Rimini Street Inc EPS Forecast for Q1 2025 and Analysts Maintain Buy Rating


PortAI
04-30 04:31
1 sourcesoutlets including Reuters
Summary
Rimini Street Inc is expected to have an earnings per share of 8 cents, with projected quarterly revenue declining by 3.3% to $103.26 million for the period ending March 31, 2025. Analysts maintain a ‘buy’ rating with a 12-month median target price of $5.75, which is higher than the last closing price of $3.44. Earnings estimates have remained unchanged over the past three months, reflecting stable prospects despite previous performance fluctuations. Reuters
Impact Analysis
- Business Overview Analysis
- business_model: Rimini Street Inc provides enterprise software support services, primarily targeting companies looking to reduce maintenance costs on existing software systems while maximizing ROI on their IT investments.
- market_position: The company has a niche market position as a third-party support provider, competing against direct support from major software vendors.

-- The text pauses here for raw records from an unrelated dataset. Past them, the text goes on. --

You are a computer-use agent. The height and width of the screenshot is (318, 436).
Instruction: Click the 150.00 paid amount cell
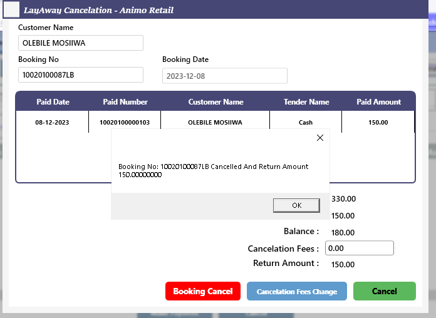point(378,123)
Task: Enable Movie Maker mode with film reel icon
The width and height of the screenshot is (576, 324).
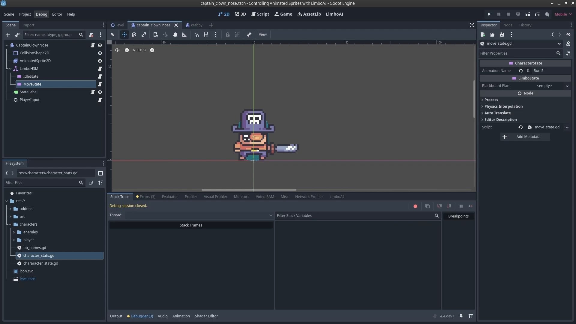Action: [547, 14]
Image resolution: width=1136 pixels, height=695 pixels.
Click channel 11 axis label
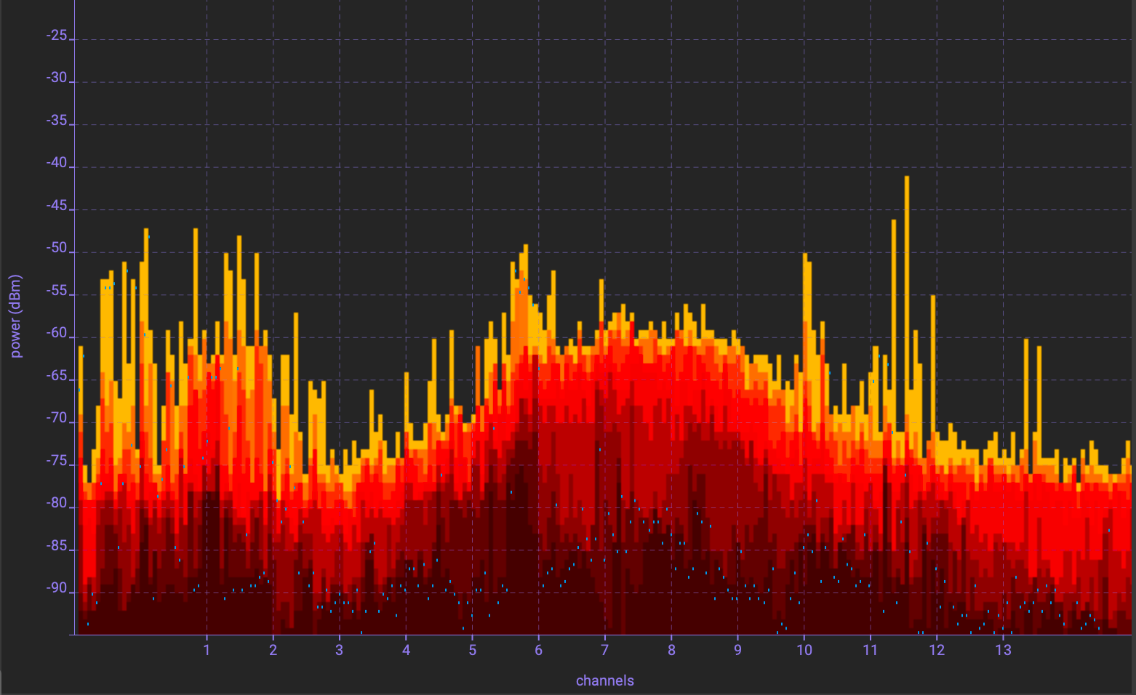(870, 650)
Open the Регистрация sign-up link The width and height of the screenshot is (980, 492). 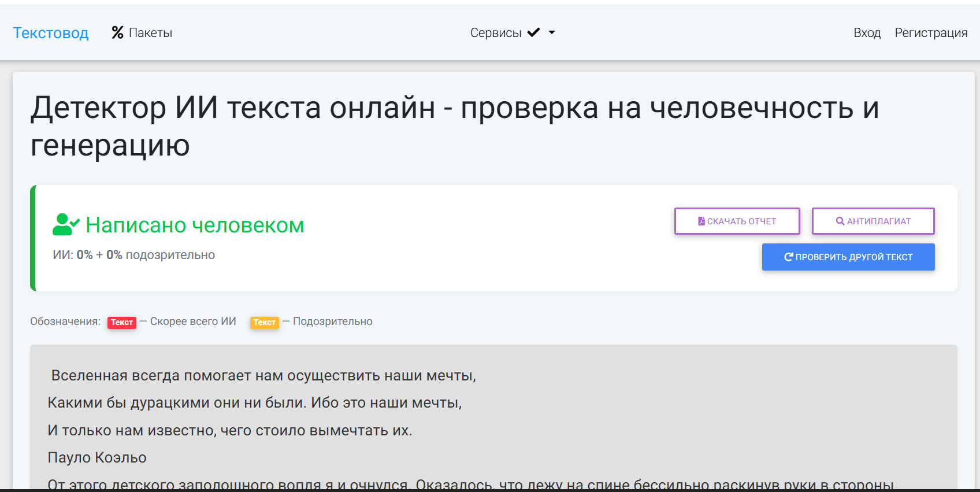pos(931,33)
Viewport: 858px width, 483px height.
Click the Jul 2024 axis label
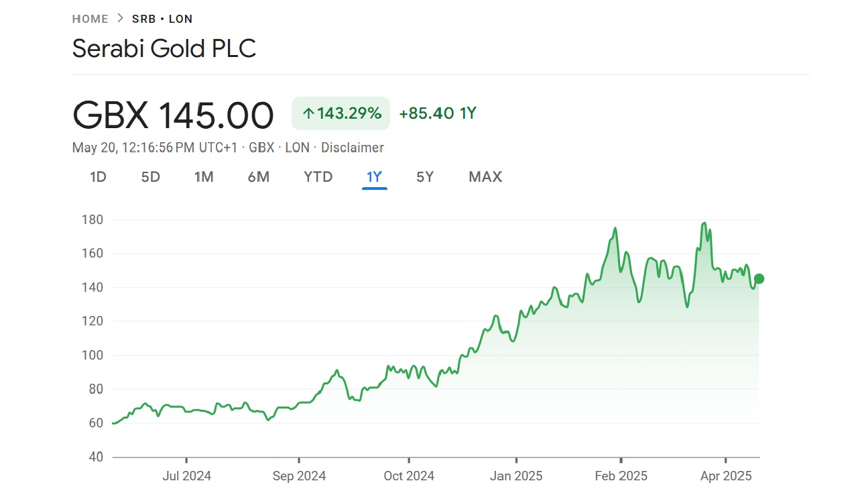click(x=186, y=476)
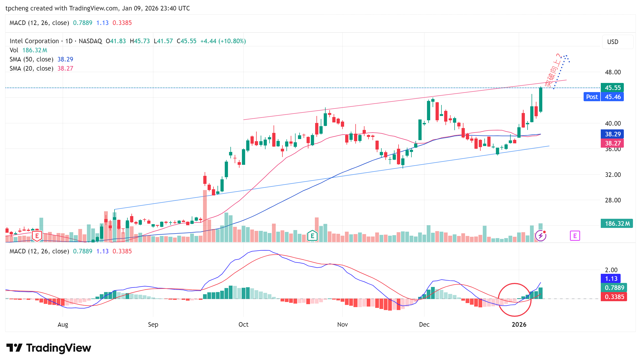Click the TradingView logo at the bottom
This screenshot has height=364, width=641.
[49, 348]
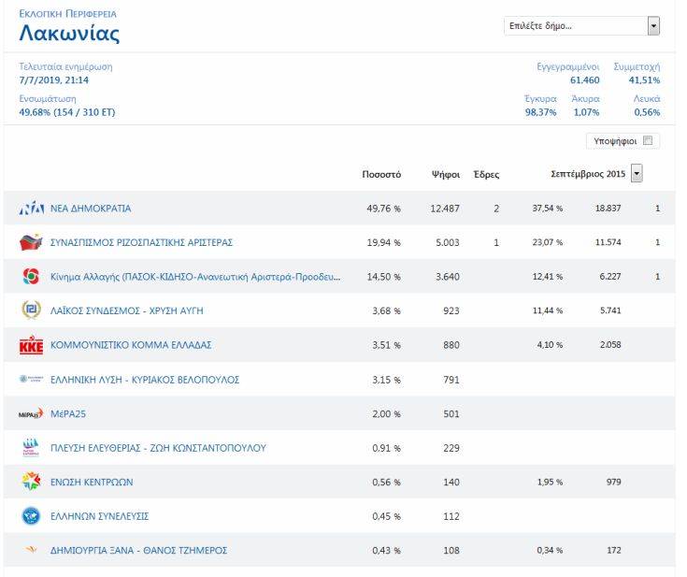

Its competitive advantage lies in cost reduction and personalized service offerings.
- recent_events_impact: Earnings stability amidst revenue decline indicates resilience in maintaining client relationships and sustaining service quality. Analyst buy ratings suggest confidence in long-term strategic execution.
- Financial Statement Analysis
- income_statement: Revenue is projected to decline by 3.3%, impacting potential growth. Margin trends need monitoring to ensure cost control and profitability.
- balance_sheet: Asset quality and liability structure stability are crucial for sustaining operations through revenue fluctuations. Monitoring working capital for efficient resource allocation is essential.
- cash_flow: Operational cash generation should be scrutinized for sustainability, especially in light of revenue decline. Investment needs may arise for technology upgrades or service enhancements.
- key_metrics:
- Profitability: Stability in EPS suggests effective cost management; however, maintaining margins is crucial.
- Liquidity: Current and quick ratios should be evaluated to ensure short-term financial health.
- Solvency: Debt levels need to be managed to prevent leverage risks.
- Efficiency: Asset utilization and service delivery efficiency are keys to maintaining client satisfaction and operational success.
- Valuation Assessment
- The 12-month median target price of $5.75 indicates potential upside compared to the current price of $3.44. This requires evaluating market conditions and competitive strategy effectiveness.
- Opportunity Analysis
- Strategic opportunities might include expanding service offerings or entering new geographic markets to counteract revenue decline.